HTTP Request → FastAPI → Enqueue task → Return job_id
                              ↓
Redis (broker) → Celery Worker → Process → Update DB → Done
                                                ↓
HTTP Polling → GET /v1/jobs/{id} → Return status/result

Running workers

Local development (docker-compose)

The included docker-compose.yml starts a worker automatically:

docker-compose up -d
# Starts: db, redis, api, worker

Manual worker start

celery -A app.worker worker --loglevel=info --concurrency=2

Beat scheduler (cron jobs)

celery -A app.worker beat --loglevel=info

Beat handles recurring tasks like usage-to-Stripe metering flushes.

Built-in tasks

Document ingestion

Triggered automatically by POST /v1/rag/ingest for large files.

Usage metering flush

Runs every 5 minutes, reporting buffered token counts to Stripe.

Cleanup jobs

Daily cleanup of expired sessions, old job records, and orphaned uploads.

Writing your own tasks

# app/tasks/my_tasks.py
from app.worker import celery_app
from app.db import SyncSession
from app.models import MyModel

@celery_app.task(
    bind=True,
    max_retries=3,
    default_retry_delay=60,  # seconds
)
def process_my_data(self, item_id: str, user_id: str):
    """Example task with retry logic."""
    try:
        with SyncSession() as db:
            item = db.get(MyModel, item_id)
            # ... process item ...
            db.commit()
    except Exception as exc:
        raise self.retry(exc=exc)

Note: Celery tasks use sync sessions (SyncSession), not async. The Celery worker runs in its own thread pool, separate from the asyncio event loop.

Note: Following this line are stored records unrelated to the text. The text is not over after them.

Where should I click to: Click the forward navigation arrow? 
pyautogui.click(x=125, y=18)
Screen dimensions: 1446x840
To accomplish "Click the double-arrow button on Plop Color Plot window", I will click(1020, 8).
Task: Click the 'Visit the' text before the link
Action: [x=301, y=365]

Enqueueing tasks from FastAPI

from app.tasks.my_tasks import process_my_data

@router.post("/v1/process")
async def process(
    body: ProcessRequest,
    key: APIKey = Depends(get_api_key),
):
    # Enqueue — returns immediately
    task = process_my_data.delay(
        item_id=str(body.item_id),
        user_id=str(key.owner_id),
    )
    return {"job_id": task.id, "status": "queued"}

Checking job status

GET /v1/jobs/{job_id}

# Response
{
    "job_id": "uuid",
    "status": "processing",   # pending | processing | completed | failed
    "progress": {
        "current": 45,
        "total": 142
    },
    "result": null,           # Set when completed
    "error": null,            # Set when failed
    "created_at": "2024-11-15T10:30:00Z",
    "completed_at": null
}

Progress updates

Update task state from within a task:

@celery_app.task(bind=True)
def process_batch(self, items: list):
    for i, item in enumerate(items):
        process_item(item)
        
        # Update progress every 10 items
        if i % 10 == 0:
            self.update_state(
                state="PROGRESS",
                meta={"current": i + 1, "total": len(items)},
            )

Periodic tasks (beat)

Add to celery.conf.beat_schedule:

# app/worker.py
celery_app.conf.beat_schedule = {
    "flush-usage-to-stripe": {
        "task": "app.tasks.billing.flush_usage",
        "schedule": 300,  # Every 5 minutes
    },
    "cleanup-expired-sessions": {
        "task": "app.tasks.cleanup.expire_sessions",
        "schedule": crontab(hour=3, minute=0),  # Daily at 3 AM
    },
}

Configuration

# .env
REDIS_URL=redis://localhost:6379
CELERY_WORKER_CONCURRENCY=2      # Workers per process
CELERY_TASK_ALWAYS_EAGER=false   # Set to true for testing

Testing tasks

Use CELERY_TASK_ALWAYS_EAGER=True in tests to run tasks synchronously:

# conftest.py
@pytest.fixture(autouse=True)
def eager_celery():
    with celery_app.conf.override(CELERY_TASK_ALWAYS_EAGER=True):
        yield